The real short % according to S3's data is 122%. However, their 55% figure is technically not a lie, but extremely misleading. I will explain everything.
Here is what they did:
Sources (S3 head):
https://twitter.com/ihors3/status/1355990194575564801?s=19
https://twitter.com/ihors3/status/1356004816414269448
https://twitter.com/ihors3/status/1355969693841051650
S3 head is redefining share float to include shares that don't exist in order to be able to say shorted % of float is lower.
it reduces the traditional SI % Float, Instead of Shares Shorted/Float our calc is Shares Shorted/ (Float + Shares Shorted)
So, by this definition, if a stock is shorted 400% of existing shares (total banana count borrowed and resold 4x) and total shares is 100, short % is calculated like this:
400 shorts / (100 shares + 400 longs whose shares are borrowed) = 0.8
That is, the normal way we define short % would say it's 400% shorted. S3's way says 80%.

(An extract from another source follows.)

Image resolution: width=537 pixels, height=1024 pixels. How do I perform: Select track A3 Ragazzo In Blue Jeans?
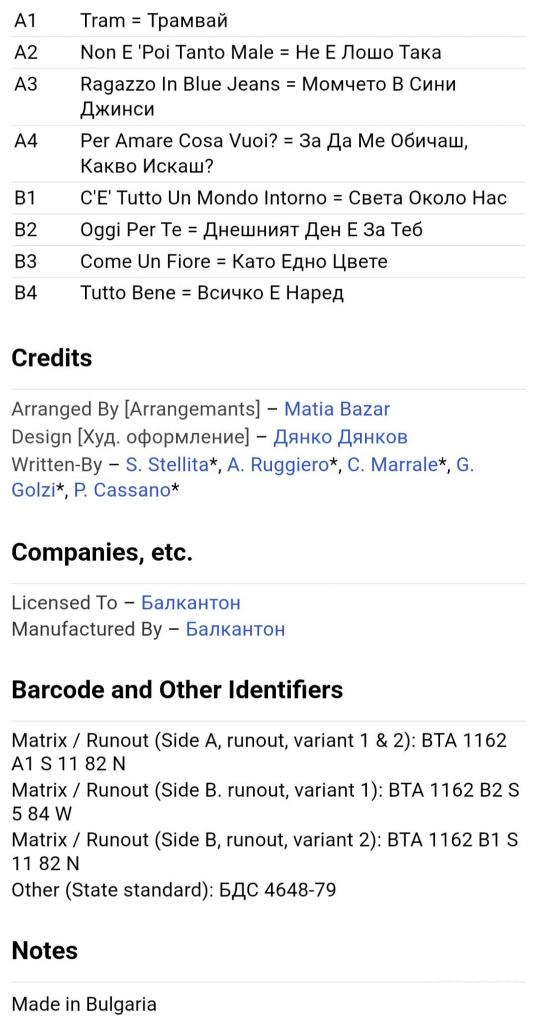[x=268, y=97]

Knowing this formula, we can work back to what S3 would have said the short % of float was using the normal definition of short % of float:
55% short of float means for all existing shares + shorts (or, ont he other side of the trade "longs whose shares were borrowed away to short") is 55/45 as much as existing shares. Meaning, portion of shares short by the normal definition (% of existing bananas borrowed) is 55/45 = 1.22
That is, S3's data is telling them that after friday trading, GME is still 122% short.